───── Data to use

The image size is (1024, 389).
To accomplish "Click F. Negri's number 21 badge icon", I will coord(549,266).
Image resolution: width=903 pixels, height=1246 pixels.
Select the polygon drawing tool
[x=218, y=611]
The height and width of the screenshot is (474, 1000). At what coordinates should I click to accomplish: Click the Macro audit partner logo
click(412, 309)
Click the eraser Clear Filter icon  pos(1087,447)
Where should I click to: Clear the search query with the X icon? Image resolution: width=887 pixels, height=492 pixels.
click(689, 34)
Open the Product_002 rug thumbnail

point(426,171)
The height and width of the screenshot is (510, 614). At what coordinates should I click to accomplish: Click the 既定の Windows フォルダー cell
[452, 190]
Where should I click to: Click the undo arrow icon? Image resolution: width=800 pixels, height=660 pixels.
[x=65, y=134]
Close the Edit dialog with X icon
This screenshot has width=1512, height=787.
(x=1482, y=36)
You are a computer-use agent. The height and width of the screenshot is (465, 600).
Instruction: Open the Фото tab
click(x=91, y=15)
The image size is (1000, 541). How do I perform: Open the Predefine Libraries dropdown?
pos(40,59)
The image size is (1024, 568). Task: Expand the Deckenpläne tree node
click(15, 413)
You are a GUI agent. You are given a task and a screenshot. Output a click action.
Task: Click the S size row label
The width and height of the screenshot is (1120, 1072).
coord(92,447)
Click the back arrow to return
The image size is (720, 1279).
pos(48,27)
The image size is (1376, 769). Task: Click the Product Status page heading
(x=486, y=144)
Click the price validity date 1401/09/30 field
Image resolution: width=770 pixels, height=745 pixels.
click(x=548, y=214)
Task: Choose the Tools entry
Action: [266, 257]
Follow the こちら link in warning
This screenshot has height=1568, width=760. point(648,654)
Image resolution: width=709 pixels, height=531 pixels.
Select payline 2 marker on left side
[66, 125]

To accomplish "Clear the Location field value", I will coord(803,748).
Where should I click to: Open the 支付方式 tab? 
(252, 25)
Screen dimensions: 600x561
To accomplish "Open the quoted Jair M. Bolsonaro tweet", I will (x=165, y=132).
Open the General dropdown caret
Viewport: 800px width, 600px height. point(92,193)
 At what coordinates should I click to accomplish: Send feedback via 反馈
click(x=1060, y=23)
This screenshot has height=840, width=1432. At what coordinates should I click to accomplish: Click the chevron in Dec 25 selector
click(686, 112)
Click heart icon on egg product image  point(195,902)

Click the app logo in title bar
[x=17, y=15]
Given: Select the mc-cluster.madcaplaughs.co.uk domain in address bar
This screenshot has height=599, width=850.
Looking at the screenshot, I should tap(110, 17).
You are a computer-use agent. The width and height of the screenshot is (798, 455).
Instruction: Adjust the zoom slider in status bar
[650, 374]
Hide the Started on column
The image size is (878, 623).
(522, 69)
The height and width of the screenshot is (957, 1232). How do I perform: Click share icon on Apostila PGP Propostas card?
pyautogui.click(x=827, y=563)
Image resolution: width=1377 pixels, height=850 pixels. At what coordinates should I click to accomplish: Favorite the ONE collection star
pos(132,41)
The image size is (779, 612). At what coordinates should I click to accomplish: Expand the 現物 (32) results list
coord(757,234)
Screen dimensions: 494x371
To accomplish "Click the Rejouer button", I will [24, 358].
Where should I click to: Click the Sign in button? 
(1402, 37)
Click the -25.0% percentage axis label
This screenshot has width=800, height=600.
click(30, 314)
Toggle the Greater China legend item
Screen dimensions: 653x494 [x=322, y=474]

──────────

__What needs to be done__. For this exercise, repeat exactly the lines of the data above from the one with "Where should I click to: Click the undo" down to the one with "You are a computer-use agent. The height", both end lines included.

__Solution to this task__.
Where should I click to: Click the undo arrow icon? Image resolution: width=800 pixels, height=660 pixels.
[x=65, y=134]
Close the Edit dialog with X icon
This screenshot has width=1512, height=787.
(x=1482, y=36)
You are a computer-use agent. The height and width of the screenshot is (465, 600).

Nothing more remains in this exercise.